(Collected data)
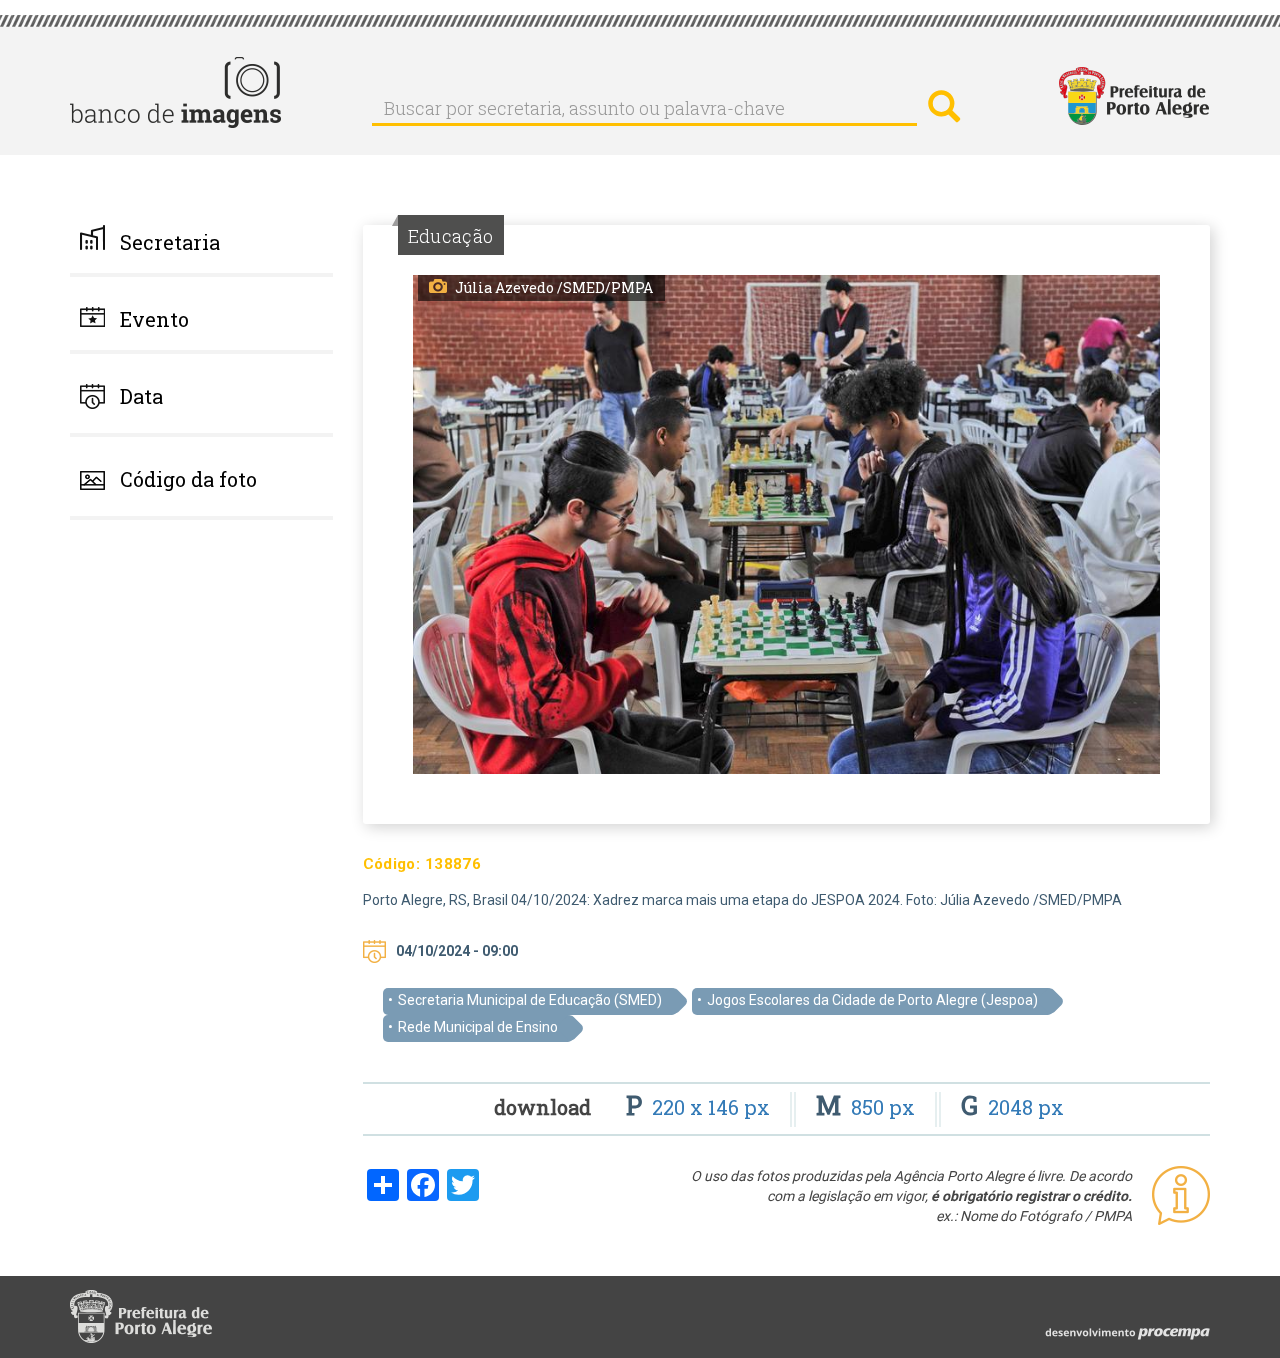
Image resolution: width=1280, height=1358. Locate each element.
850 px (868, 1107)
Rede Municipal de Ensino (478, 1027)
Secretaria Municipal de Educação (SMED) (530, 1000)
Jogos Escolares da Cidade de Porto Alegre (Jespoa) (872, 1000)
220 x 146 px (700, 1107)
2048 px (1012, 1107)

==

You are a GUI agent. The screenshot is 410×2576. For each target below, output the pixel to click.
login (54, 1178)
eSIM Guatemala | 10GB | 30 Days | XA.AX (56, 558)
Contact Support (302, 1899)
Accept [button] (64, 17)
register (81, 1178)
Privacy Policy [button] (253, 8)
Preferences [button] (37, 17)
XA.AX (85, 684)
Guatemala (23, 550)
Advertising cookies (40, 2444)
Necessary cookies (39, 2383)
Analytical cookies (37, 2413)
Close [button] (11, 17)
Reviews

--

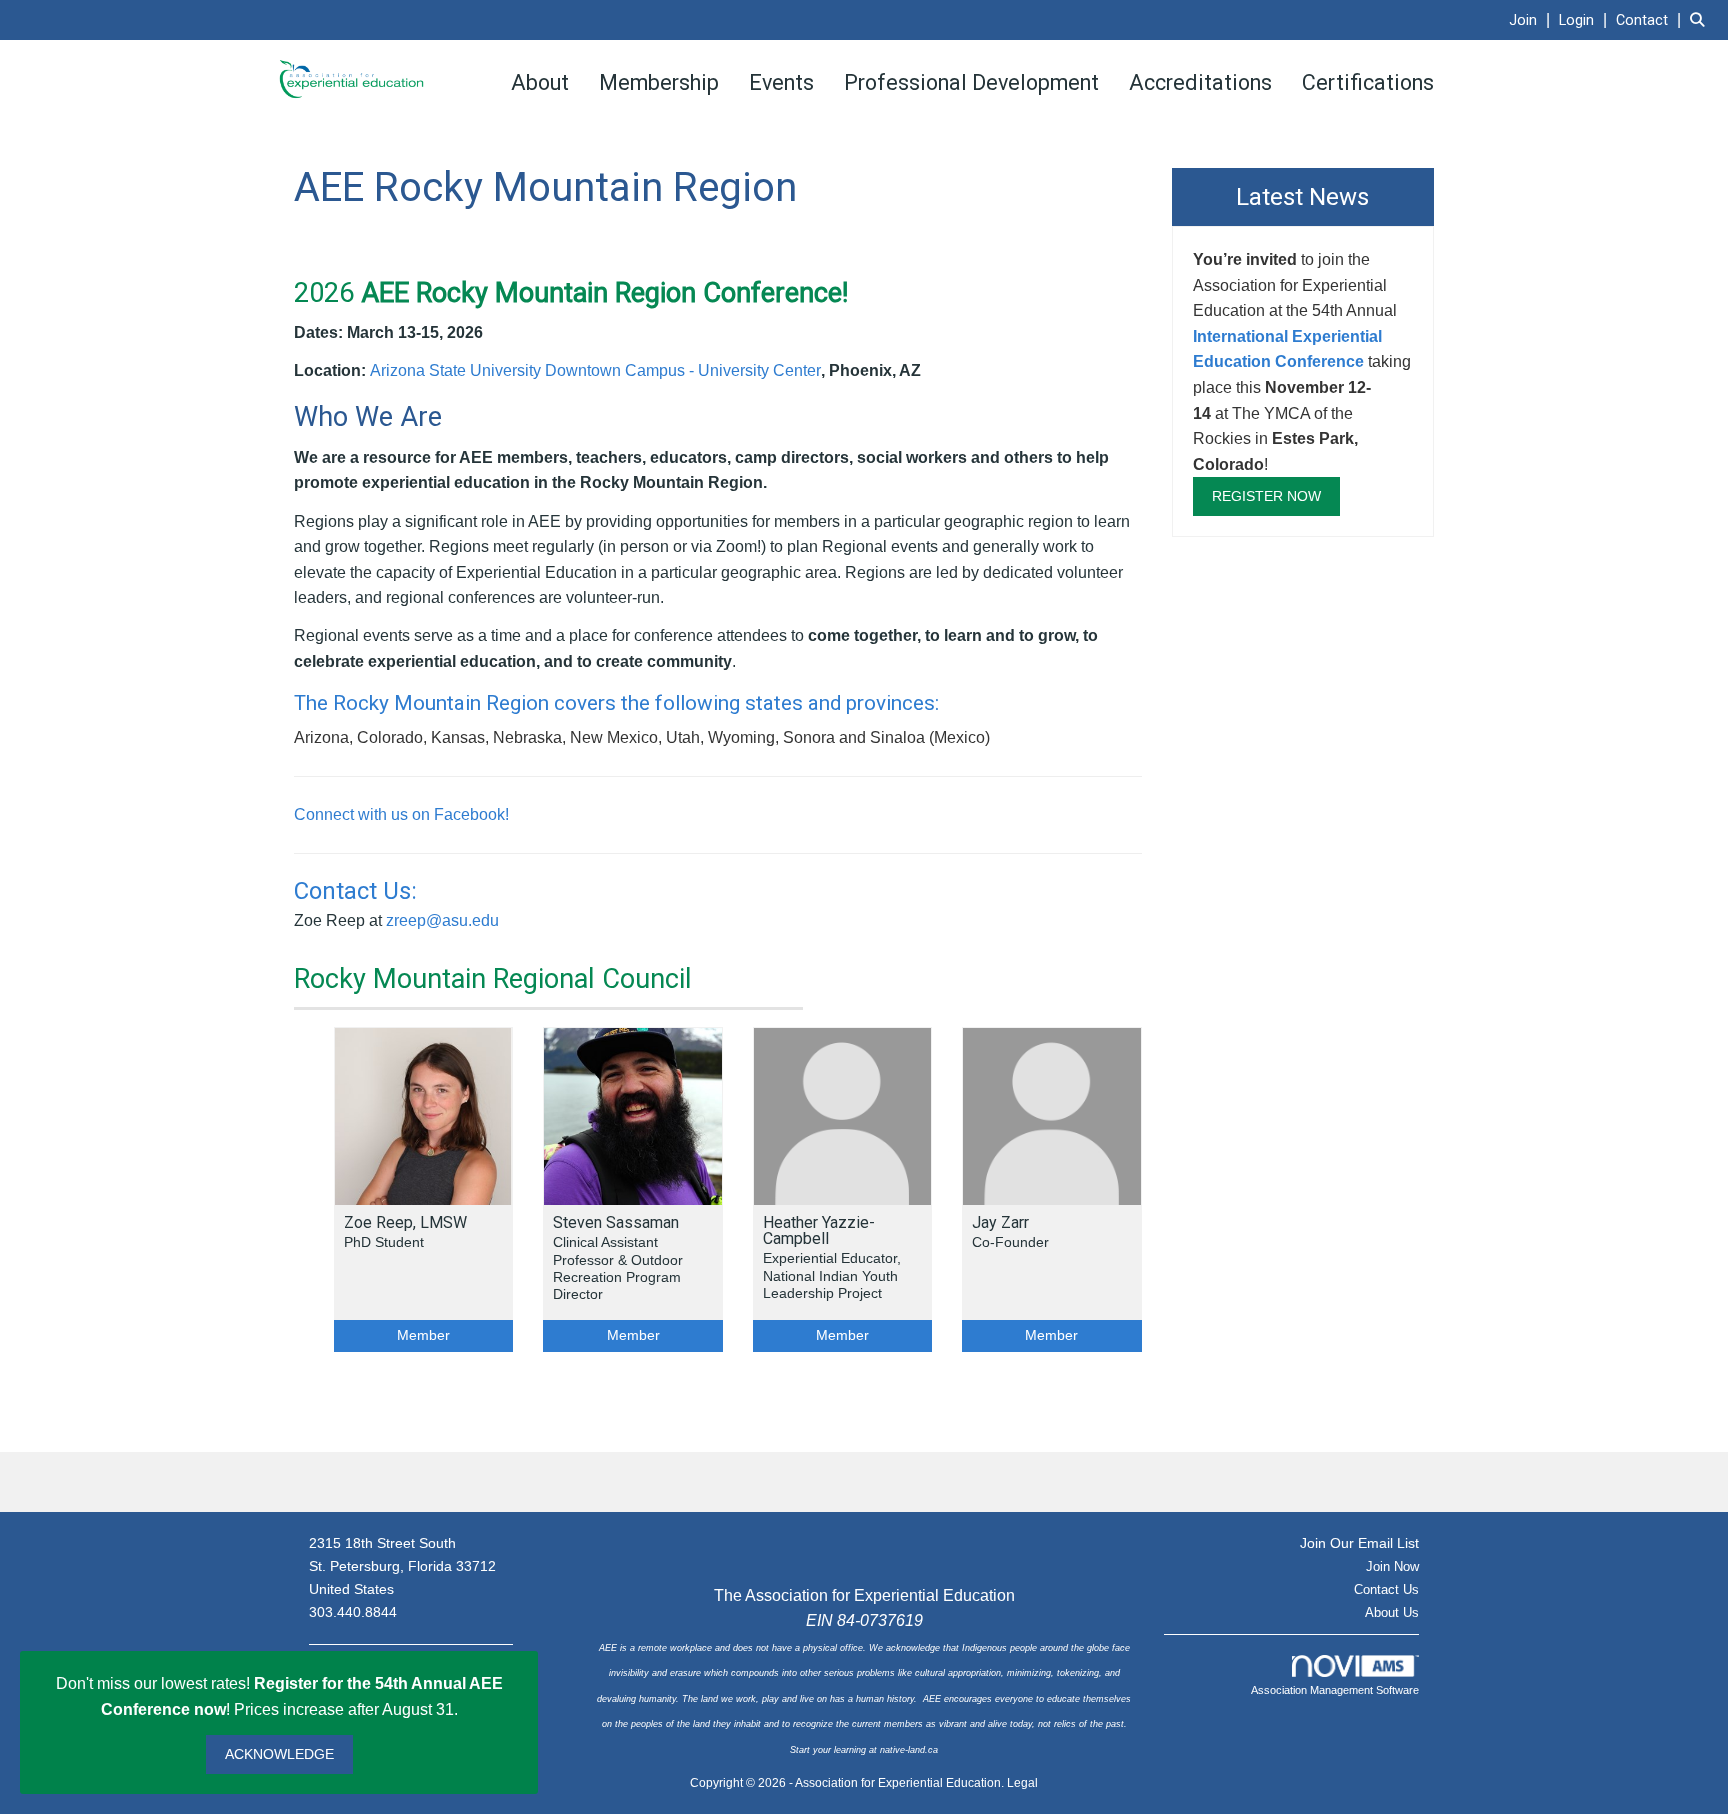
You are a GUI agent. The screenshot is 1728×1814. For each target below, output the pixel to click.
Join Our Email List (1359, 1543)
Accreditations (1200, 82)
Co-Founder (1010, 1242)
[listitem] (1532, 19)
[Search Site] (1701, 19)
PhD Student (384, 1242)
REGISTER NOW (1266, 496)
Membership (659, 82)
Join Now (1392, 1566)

▶ PROBLEM DETAILS:
From the records above, copy every line that holds the word "screenshot".

▶ FINAL ANSWER:
You are a GUI agent. The screenshot is 410×2576. For each target below, output the pixel to click.
You are a GUI agent. The screenshot is 1728×1814. For each target below, output the pixel to click.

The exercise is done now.